▶ EXCERPT PROVIDED:
In order for cells removed during a biopsy to be examined, they must be put on a slide, stained, and then looked at under a microscope. Cells are judged based on a number of criteria, including the size and color of the nucleus (the center of the cell that contains DNA), the appearance of the other structures in the cytoplasm (the area between the nucleus and the outer wall of the cell), and the overall size of the cell itself.
A biopsy examines cells under a microscope
For centuries, pathologists (physicians who identify diseases by studying cells and tissues under a microscope) have been trying to predict how cells will behave based on how they appear. We know that cancer occurs when a cell becomes damaged. But this damage does not occur in one step. Instead, it takes a series of “mistakes” for a cell to be transformed from a normal cell into a cancer cell, which has the ability to grow uncontrollably and to live outside the organ where it started.
Because our bodies make hundreds of millions of new cells every second, there are billions of opportunities each day for mistakes to occur in the genetic code inside a cell’s DNA. Most of the time our bodies are able to find and repair or destroy these mistakes, but not always. Some mistakes slip by. And when the cells that carry a genetic mistake reproduce, they are prone to make more genetic mistakes. These mistakes in the genetic code inside the DNA can be reflected in the appearance of the cell, making it look abnormal.

▶ DATASET EXTRACT:
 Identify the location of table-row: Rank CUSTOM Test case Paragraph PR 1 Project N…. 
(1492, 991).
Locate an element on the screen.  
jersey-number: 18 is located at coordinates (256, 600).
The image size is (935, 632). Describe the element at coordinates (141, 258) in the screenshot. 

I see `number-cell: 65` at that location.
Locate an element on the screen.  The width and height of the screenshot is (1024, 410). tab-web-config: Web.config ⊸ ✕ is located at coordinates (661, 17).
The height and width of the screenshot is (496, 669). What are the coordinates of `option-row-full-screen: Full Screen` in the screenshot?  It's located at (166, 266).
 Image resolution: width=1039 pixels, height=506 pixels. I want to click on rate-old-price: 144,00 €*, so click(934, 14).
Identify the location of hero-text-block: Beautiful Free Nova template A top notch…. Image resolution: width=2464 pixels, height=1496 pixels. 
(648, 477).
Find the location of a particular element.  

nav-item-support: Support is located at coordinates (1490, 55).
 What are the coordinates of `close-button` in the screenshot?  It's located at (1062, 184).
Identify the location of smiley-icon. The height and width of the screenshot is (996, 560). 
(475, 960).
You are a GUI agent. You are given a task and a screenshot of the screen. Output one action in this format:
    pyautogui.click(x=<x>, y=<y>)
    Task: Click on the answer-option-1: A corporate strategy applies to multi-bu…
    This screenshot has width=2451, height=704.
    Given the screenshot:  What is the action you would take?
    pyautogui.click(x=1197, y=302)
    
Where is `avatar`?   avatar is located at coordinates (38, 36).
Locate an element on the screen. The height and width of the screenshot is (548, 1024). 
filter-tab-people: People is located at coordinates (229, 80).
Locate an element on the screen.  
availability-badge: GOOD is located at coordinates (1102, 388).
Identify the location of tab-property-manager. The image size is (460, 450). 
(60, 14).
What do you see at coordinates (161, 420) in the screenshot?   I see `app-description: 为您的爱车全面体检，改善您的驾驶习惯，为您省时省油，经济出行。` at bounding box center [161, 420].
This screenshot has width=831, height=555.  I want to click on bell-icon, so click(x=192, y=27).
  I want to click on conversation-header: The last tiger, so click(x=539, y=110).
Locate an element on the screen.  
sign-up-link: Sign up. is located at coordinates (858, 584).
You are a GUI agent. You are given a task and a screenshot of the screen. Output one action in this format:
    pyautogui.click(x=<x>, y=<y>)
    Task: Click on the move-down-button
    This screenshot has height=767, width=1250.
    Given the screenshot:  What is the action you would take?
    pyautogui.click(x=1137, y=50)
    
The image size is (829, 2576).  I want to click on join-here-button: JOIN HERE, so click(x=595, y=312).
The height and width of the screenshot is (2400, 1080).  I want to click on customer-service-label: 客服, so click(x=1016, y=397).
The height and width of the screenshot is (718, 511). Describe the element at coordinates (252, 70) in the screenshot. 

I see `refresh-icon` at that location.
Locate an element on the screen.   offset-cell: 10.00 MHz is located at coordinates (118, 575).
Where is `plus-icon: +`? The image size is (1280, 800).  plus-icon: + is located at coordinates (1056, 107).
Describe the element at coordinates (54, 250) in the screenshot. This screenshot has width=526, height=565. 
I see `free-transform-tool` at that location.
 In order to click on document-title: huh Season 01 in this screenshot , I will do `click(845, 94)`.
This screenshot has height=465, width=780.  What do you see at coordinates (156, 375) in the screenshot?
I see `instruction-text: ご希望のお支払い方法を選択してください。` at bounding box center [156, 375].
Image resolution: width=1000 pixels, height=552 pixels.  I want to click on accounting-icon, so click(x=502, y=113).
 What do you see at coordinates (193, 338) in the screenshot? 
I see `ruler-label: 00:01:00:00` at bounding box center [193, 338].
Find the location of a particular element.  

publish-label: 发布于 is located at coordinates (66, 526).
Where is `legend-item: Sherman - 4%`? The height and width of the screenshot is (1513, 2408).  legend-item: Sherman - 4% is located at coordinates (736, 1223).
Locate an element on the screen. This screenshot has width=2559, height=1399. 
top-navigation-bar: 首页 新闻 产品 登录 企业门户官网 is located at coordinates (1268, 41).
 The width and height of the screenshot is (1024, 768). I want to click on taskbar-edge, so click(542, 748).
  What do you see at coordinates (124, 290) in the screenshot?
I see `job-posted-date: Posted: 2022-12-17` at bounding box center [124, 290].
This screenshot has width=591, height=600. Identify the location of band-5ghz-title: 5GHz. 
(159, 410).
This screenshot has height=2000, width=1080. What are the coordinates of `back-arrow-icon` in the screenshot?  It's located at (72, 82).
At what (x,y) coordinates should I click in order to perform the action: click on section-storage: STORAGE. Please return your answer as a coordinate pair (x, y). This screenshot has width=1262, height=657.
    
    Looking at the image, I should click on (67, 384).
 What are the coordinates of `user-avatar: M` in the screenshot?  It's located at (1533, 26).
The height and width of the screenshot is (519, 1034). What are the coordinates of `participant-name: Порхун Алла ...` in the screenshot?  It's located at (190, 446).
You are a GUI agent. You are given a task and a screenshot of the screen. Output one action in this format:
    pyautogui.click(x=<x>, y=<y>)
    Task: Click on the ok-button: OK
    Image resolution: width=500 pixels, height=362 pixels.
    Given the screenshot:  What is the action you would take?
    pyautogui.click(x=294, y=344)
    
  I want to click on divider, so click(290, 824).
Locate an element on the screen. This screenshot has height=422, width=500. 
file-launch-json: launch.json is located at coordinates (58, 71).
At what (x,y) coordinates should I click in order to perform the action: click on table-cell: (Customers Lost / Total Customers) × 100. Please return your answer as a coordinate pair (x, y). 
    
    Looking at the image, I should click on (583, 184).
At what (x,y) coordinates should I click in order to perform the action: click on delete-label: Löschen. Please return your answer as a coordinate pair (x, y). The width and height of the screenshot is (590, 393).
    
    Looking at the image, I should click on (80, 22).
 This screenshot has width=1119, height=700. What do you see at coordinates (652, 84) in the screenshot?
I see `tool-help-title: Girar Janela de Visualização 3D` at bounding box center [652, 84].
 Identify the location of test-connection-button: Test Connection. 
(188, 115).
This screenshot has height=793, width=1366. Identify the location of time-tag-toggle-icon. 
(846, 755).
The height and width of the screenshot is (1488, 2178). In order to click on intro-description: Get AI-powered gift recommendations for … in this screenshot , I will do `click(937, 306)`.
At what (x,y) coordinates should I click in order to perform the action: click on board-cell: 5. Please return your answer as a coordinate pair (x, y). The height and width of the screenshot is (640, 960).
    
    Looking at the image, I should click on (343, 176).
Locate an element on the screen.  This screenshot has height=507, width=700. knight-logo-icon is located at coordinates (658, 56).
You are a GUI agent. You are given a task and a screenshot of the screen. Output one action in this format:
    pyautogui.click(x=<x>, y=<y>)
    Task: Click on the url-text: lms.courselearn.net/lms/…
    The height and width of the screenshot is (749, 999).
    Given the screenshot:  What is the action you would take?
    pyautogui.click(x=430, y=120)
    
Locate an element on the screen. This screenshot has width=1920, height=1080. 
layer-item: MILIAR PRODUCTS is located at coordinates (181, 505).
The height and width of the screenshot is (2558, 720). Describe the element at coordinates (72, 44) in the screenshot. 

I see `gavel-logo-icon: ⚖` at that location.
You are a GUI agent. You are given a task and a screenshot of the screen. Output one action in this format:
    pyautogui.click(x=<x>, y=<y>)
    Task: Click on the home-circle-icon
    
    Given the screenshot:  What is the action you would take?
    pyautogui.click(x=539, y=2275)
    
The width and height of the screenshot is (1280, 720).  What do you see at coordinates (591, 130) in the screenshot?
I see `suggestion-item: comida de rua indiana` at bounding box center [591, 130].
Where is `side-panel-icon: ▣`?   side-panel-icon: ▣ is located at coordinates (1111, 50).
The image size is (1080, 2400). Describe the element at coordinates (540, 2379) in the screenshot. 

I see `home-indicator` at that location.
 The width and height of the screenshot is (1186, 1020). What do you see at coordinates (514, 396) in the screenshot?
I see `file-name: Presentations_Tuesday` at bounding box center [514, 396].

▶ TASKS AND EXERCISES:
1. According to the passage on examining biopsy cells, how many new cells do our bodies make every second?
2. Reproduce the passage on examining biopsy cells from "A biopsy examines" up to and including "where it started.".
The data is not needed here.

▶ ACTIVITY ANSWERS:
1. Hundreds of millions.

2.
A biopsy examines cells under a microscope
For centuries, pathologists (physicians who identify diseases by studying cells and tissues under a microscope) have been trying to predict how cells will behave based on how they appear. We know that cancer occurs when a cell becomes damaged. But this damage does not occur in one step. Instead, it takes a series of “mistakes” for a cell to be transformed from a normal cell into a cancer cell, which has the ability to grow uncontrollably and to live outside the organ where it started.